> **TASK ITEM**:
Look through the material beneath and copy each line with the word "legend".

> **RECORDED INFORMATION**:
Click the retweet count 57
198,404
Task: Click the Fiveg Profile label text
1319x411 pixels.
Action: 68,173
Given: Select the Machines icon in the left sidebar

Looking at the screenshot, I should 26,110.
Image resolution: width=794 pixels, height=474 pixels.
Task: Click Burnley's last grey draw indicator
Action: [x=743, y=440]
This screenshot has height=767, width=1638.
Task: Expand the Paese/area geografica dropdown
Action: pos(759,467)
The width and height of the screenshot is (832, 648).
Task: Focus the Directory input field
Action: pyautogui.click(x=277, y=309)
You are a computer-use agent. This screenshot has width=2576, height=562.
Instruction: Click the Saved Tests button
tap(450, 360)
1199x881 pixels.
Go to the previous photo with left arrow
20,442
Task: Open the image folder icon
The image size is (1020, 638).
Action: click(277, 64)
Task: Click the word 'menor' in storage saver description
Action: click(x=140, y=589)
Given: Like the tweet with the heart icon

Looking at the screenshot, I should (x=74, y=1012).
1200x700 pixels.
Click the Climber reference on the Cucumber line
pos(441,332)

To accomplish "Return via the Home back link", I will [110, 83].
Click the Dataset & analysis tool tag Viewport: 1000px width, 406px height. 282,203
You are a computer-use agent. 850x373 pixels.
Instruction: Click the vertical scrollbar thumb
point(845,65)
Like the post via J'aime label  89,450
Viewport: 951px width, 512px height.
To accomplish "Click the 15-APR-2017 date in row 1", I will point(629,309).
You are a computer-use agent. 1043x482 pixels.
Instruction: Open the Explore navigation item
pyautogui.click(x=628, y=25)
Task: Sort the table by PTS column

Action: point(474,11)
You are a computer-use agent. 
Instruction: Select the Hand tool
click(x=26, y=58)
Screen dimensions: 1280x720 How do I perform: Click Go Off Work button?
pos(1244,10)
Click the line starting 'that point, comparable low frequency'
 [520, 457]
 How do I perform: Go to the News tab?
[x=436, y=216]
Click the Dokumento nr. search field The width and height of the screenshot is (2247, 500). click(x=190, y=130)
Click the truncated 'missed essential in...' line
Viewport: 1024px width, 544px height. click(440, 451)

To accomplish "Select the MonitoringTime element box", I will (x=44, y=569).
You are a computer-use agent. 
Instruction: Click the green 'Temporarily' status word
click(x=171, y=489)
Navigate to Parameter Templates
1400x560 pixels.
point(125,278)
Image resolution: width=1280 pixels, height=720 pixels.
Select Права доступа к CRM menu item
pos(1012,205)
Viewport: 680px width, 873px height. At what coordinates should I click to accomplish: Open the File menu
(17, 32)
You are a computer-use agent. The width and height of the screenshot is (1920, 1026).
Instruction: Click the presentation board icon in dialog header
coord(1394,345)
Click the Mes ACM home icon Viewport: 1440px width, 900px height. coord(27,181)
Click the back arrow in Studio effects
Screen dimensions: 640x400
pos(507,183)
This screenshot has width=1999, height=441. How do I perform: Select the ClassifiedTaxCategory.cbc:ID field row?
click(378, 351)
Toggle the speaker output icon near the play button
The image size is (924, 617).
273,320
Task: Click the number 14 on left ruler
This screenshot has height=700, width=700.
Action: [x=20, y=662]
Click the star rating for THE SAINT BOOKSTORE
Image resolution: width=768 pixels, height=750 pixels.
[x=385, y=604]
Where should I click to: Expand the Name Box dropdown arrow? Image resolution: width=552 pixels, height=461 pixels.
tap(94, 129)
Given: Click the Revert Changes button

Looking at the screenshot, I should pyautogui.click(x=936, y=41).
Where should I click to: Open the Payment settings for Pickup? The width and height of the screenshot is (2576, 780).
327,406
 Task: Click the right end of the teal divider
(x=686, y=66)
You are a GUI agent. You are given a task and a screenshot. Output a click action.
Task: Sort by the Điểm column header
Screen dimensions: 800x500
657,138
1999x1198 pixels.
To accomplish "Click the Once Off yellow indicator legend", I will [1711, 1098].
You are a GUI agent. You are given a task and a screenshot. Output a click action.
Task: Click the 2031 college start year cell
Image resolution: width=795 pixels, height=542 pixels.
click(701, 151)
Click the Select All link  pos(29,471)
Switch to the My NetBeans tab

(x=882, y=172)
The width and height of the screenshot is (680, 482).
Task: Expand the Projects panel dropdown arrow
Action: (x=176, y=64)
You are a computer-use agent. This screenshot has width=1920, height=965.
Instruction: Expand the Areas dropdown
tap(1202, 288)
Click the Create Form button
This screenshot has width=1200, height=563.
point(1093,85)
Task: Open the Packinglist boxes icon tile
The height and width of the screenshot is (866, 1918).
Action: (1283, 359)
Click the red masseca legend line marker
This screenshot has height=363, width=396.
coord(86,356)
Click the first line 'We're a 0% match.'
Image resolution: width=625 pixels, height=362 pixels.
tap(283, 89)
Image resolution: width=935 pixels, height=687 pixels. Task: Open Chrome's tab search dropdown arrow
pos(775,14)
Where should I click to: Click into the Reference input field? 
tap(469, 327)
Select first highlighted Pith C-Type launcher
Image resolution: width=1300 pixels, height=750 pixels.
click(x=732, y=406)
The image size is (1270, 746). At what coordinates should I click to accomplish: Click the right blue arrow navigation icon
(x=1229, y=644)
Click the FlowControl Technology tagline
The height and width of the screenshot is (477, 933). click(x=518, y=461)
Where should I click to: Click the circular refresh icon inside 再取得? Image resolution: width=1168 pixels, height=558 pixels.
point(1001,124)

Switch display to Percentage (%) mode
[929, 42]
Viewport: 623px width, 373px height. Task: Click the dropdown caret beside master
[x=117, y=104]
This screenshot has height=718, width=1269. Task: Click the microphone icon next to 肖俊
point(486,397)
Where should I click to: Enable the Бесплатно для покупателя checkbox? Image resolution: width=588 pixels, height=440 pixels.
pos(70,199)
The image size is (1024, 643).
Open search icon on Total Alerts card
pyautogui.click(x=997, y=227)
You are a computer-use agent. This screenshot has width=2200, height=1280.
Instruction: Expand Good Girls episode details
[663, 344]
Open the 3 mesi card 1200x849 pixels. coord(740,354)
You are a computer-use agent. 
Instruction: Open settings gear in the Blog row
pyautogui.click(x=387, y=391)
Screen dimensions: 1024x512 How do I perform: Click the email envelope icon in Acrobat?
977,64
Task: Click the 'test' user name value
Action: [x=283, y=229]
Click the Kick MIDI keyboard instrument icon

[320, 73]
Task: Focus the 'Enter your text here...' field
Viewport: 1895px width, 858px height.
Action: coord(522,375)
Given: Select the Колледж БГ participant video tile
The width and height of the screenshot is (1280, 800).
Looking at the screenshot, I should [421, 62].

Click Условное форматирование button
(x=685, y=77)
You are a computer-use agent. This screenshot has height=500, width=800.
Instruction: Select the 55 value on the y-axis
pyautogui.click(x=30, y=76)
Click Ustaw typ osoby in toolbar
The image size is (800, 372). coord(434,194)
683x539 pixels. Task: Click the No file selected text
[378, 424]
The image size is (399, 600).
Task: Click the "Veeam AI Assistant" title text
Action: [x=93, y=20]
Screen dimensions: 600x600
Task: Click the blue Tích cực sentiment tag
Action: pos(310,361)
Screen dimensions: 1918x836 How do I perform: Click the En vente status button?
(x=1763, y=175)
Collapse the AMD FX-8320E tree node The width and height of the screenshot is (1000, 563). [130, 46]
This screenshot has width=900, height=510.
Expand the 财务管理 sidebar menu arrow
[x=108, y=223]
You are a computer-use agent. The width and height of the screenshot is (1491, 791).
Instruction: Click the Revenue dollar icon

> **ANSWER SPACE**:
To accomplish "Click the Once Off yellow indicator legend", I will [1711, 1098].
Click the red masseca legend line marker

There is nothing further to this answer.